> Aim
Write out every line of the material below, requests included, and multiply each click coordinate in the answers by 1.15, rounding to whole numbers with halves going up. Leave out the pictures.

(Item coordinate data)
- - - - - - -
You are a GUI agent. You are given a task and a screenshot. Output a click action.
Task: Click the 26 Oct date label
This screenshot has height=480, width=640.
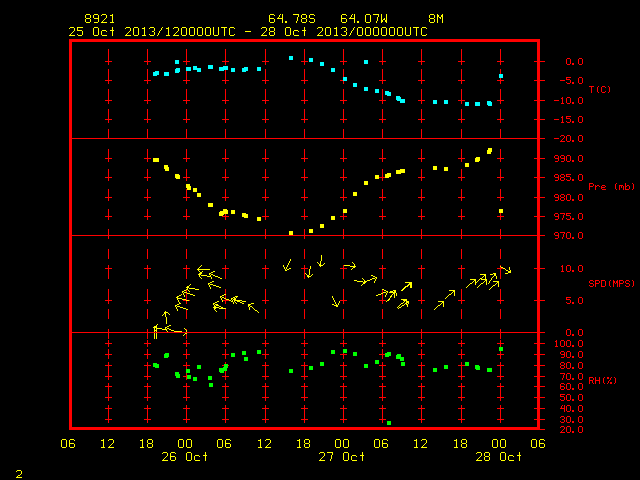pyautogui.click(x=184, y=456)
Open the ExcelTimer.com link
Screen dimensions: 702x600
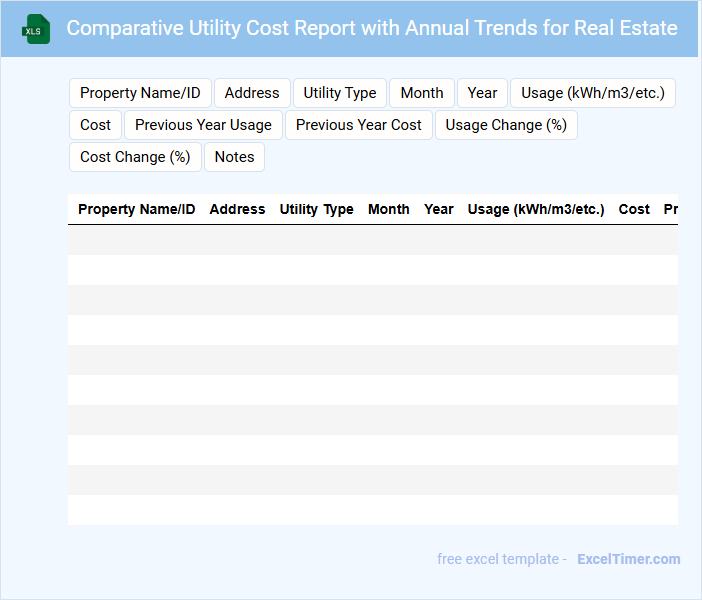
- - - - - - -
> Exercise response
You are a GUI agent. You are given a task and a screenshot. Output a click action.
Task: Click the 26 Oct date label
This screenshot has height=480, width=640.
pyautogui.click(x=212, y=524)
Open the ExcelTimer.com link
Screen dimensions: 702x600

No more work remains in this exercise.